As dificuldades do acolhimento de refugiados
Enviada em 12/07/2019
De acordo com a Declaração Universal dos Diretos Humanos – promulgada em 1948 pela ONU (Organização das Nações Unidas) – é direito de todos os cidadãos, vítima de perseguição, o direito de procurar asilo em outros países. Contudo, o cenário visto pelas dificuldades enfrentadas ao cruzar fronteiras, impede que isso aconteça na prática, devido, ao preconceito e falta de apoio, causando impasses na vida dos emigrados ao tentar recomeçar a vida.
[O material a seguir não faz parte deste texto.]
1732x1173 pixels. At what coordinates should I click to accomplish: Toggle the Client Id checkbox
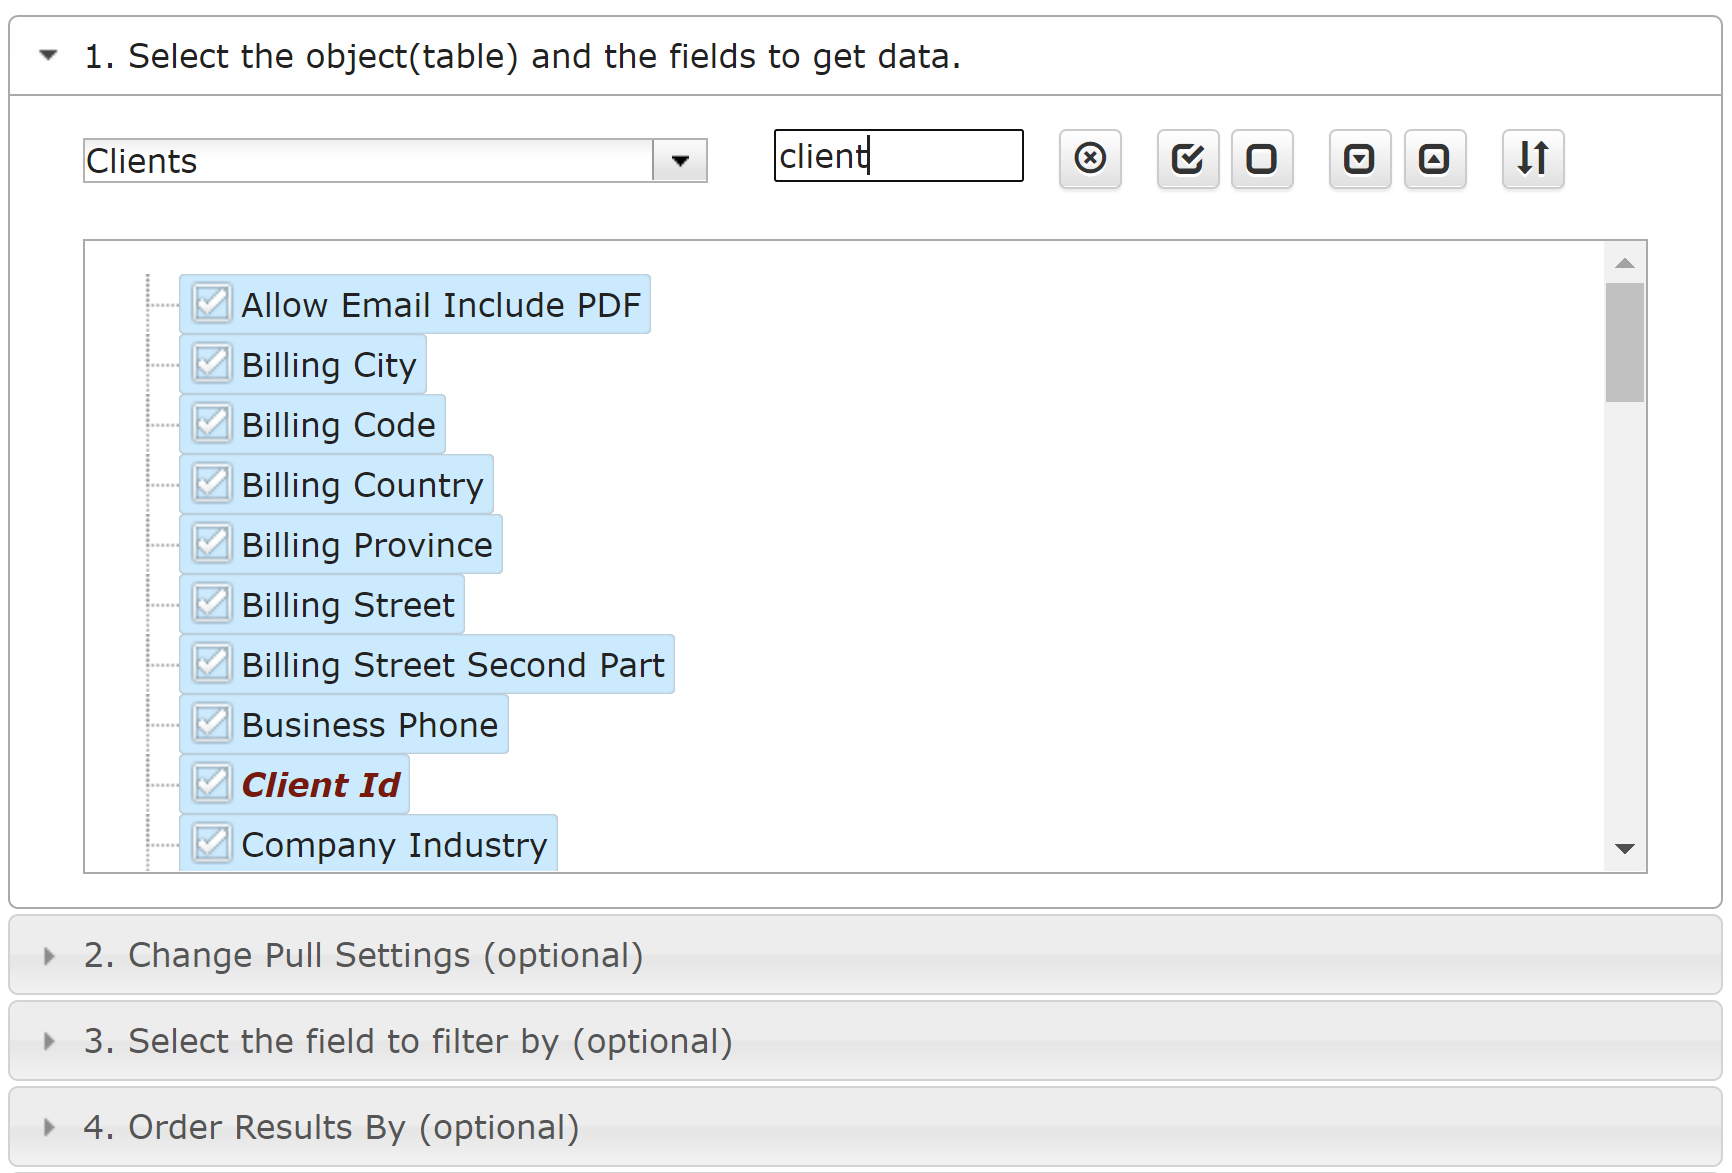pyautogui.click(x=212, y=784)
É indiscutível que a discriminação social está entre os desafios do problema, tendo em vista que, a xenofobia, antipatia em relação aos estrangeiros, é uma prática constante em países que são rota de fuga para refugiados. Consoante a Freud em seu livro, ‘’ Psicologia das Massas e Análise do Eu’’, indivíduos tendem a suprimir o próprio ego e agir de acordo com o meio, oprimindo as diferenças. De maneira análoga, os exilados são vistos como uma classe inferior, sem o direito a educação, saúde, e moradia, por não estarem no seu país de origem.
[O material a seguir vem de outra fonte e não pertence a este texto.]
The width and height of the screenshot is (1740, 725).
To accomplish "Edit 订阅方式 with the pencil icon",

De mesmo modo, destaca-se, que além do preconceito da população, a falta de assistência das autoridades competentes, é um fator que dificulta a realidade dos refugiados. Vale ressaltar, que a fuga destas pessoas é causada por guerras civis, perseguição religiosa, ou ditadura, ou seja, é inviável por tempo indeterminado o retorno para sua pátria. Logo, é primordial, oportunidades de emprego, para que seja possível um novo recomeço.
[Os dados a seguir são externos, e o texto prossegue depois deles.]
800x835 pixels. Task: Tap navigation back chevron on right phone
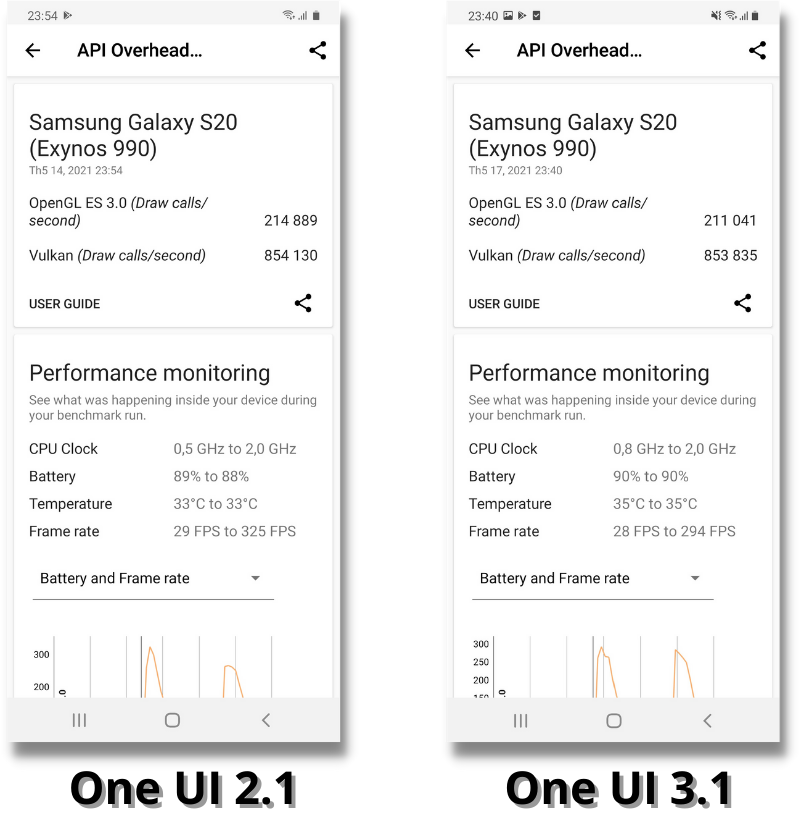click(x=707, y=720)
É notório, portanto, que há entraves a serem resolvidos para minimizar esse revés. Nesse sentido, o governo em comunhão com ONGs, como exemplo, a Fundação Bradesco, que oferece educação e profissionalização as crianças, jovens e adultos de baixa rendas, devem proporcionar também aos refugiados estas oportunidades, e em seguida, em parceria com empresas, encaminhá-los para um novo emprego. Desse modo, em médio e longo prazo, esse problema sairá da inércia.